• PROMPT
Whenever the string "globe" appears in a line below, please copy the line out.

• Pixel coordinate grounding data
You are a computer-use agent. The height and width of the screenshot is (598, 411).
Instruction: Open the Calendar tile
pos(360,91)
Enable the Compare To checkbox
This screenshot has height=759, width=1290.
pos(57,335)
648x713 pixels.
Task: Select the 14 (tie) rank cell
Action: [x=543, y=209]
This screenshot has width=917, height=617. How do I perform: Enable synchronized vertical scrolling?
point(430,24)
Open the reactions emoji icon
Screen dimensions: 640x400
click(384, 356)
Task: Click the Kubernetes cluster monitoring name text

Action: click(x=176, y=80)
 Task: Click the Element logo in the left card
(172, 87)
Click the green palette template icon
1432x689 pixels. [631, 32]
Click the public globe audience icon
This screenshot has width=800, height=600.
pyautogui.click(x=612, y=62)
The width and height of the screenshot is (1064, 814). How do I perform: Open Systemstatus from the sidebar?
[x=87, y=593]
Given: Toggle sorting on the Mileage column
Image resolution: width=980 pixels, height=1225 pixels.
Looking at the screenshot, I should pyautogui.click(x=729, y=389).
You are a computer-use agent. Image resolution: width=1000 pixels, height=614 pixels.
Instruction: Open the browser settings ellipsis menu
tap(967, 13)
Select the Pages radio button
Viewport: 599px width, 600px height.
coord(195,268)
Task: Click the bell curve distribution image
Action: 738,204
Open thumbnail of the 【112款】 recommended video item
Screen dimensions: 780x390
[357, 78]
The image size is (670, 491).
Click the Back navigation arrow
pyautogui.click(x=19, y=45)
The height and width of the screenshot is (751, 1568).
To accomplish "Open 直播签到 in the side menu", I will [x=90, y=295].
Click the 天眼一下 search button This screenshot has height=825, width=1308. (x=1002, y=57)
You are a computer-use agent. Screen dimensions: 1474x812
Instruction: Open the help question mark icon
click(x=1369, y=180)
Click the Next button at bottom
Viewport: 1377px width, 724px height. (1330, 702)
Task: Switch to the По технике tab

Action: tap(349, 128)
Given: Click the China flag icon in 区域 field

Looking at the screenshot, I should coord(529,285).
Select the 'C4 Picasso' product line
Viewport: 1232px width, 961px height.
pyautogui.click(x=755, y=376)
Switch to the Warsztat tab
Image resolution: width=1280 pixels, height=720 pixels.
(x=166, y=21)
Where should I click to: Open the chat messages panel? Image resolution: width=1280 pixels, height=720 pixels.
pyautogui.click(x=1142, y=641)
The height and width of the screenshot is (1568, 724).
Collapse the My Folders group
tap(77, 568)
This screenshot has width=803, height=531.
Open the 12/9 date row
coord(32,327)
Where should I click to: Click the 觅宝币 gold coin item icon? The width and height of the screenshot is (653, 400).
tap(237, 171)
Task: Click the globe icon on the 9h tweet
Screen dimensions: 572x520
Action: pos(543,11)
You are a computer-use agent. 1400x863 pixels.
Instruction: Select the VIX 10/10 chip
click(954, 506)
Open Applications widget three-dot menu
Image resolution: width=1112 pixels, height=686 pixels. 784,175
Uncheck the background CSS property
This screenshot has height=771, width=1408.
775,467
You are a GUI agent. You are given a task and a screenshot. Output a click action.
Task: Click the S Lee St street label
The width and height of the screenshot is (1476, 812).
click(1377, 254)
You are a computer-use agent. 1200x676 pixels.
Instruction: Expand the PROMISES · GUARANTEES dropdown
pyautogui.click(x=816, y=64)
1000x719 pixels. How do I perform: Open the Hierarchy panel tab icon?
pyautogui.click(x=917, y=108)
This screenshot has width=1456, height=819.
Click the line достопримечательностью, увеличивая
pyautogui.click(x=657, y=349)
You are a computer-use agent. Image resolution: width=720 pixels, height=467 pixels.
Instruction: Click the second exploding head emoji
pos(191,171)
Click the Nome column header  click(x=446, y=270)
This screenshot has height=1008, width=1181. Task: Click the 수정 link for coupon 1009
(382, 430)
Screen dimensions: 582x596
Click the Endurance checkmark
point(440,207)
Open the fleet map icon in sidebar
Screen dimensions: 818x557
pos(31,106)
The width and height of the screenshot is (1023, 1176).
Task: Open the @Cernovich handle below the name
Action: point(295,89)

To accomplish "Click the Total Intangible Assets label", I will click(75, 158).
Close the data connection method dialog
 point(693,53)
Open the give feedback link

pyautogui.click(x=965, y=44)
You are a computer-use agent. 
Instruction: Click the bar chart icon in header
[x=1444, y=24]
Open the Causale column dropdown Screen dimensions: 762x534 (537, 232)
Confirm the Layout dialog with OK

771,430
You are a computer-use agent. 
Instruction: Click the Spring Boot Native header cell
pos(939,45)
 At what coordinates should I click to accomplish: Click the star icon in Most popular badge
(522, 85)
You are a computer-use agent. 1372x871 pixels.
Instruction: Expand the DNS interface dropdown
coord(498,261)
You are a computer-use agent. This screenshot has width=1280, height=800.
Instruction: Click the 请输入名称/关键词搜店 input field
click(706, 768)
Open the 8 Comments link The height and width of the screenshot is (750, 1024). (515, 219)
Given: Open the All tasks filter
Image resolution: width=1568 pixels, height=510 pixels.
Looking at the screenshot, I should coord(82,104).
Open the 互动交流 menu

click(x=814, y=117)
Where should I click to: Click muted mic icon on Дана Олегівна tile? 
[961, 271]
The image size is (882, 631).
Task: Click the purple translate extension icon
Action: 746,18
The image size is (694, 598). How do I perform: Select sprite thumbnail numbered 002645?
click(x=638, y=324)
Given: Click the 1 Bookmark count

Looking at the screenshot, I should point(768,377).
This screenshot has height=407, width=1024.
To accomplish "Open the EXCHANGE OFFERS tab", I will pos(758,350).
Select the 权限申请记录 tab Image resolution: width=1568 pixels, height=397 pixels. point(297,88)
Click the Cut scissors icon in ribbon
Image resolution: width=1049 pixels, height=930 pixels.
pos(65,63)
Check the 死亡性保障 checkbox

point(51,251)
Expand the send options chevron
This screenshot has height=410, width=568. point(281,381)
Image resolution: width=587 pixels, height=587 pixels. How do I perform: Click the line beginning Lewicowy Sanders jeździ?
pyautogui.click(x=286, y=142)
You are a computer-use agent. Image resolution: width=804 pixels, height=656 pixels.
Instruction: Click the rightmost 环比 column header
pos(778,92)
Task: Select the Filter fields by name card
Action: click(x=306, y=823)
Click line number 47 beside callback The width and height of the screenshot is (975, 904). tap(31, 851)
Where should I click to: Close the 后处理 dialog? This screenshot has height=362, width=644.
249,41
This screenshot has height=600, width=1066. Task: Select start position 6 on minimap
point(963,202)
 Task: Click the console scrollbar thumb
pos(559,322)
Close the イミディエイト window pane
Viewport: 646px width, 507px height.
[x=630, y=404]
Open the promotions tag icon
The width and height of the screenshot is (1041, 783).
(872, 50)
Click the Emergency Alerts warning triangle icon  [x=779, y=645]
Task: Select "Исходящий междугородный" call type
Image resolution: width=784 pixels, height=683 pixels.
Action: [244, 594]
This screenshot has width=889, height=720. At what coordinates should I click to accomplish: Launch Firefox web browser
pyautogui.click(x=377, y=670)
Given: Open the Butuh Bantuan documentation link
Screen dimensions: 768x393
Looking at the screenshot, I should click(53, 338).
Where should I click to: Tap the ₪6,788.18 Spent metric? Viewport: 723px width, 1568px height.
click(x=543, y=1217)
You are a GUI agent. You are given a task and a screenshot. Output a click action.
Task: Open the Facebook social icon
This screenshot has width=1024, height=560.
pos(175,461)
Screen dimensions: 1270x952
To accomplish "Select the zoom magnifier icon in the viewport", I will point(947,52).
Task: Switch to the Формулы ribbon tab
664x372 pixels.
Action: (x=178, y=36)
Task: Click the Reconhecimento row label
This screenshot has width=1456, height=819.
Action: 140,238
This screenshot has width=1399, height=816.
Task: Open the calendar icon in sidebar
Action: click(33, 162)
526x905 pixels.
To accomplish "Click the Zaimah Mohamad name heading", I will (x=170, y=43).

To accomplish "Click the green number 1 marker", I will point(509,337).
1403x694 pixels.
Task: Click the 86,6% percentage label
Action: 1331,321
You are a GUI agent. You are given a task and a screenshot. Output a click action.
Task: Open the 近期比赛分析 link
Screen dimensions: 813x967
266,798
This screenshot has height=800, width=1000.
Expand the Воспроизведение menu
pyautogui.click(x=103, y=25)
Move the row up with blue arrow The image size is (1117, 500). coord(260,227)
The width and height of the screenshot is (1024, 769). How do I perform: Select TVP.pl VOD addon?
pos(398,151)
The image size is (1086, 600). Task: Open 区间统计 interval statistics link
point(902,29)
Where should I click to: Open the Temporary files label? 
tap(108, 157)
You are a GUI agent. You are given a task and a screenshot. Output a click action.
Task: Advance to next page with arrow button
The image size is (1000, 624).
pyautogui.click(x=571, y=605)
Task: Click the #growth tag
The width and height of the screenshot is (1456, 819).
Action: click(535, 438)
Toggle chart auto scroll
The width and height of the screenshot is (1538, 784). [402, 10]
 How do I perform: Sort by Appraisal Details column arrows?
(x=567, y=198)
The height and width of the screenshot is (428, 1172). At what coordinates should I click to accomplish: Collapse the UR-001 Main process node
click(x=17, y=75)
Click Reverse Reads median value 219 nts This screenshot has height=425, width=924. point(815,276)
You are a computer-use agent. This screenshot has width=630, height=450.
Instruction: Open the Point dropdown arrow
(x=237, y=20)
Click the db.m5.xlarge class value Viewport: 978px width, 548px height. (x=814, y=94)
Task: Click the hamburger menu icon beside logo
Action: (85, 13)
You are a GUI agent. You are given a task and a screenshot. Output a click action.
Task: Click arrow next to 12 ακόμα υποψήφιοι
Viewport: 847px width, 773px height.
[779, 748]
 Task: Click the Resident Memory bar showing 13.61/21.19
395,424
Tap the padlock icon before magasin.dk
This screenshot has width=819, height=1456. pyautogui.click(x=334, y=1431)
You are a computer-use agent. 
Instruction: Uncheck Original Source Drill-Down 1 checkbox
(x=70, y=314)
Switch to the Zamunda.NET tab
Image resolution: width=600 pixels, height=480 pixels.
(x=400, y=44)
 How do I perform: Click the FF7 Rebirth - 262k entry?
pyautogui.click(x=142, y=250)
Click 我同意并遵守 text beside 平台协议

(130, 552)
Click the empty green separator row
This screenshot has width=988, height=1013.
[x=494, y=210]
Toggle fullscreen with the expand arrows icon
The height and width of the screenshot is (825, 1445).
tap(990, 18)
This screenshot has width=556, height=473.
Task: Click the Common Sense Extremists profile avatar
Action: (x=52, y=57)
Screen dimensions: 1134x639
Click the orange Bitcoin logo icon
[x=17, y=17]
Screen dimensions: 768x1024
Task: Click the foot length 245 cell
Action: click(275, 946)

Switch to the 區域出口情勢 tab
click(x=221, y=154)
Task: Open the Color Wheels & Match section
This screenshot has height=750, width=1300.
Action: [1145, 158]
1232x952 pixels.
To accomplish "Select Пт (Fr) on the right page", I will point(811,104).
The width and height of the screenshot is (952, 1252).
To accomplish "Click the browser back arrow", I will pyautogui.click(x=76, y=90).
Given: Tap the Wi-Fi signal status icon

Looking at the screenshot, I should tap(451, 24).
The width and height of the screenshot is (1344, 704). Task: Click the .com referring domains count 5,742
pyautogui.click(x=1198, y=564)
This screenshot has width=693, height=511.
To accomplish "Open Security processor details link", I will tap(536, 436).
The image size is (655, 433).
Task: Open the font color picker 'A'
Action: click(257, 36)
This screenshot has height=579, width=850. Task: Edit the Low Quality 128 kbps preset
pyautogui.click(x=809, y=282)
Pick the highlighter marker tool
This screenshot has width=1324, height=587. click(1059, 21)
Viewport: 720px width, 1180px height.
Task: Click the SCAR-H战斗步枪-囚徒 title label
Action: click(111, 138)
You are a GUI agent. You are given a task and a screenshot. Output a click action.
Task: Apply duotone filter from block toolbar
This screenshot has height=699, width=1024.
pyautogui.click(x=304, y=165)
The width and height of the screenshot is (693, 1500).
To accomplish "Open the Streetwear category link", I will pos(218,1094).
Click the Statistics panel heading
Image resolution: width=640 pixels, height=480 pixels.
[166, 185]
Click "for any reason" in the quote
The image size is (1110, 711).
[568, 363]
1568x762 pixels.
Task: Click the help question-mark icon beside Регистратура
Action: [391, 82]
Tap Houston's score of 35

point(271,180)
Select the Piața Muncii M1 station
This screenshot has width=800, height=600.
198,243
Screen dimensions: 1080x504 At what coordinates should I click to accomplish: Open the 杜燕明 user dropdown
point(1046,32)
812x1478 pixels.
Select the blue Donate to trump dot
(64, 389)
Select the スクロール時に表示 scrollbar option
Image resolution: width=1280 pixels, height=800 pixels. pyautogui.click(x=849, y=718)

• EXPECTED ANSWER
Click the public globe audience icon
Task: Click the globe icon on the 9h tweet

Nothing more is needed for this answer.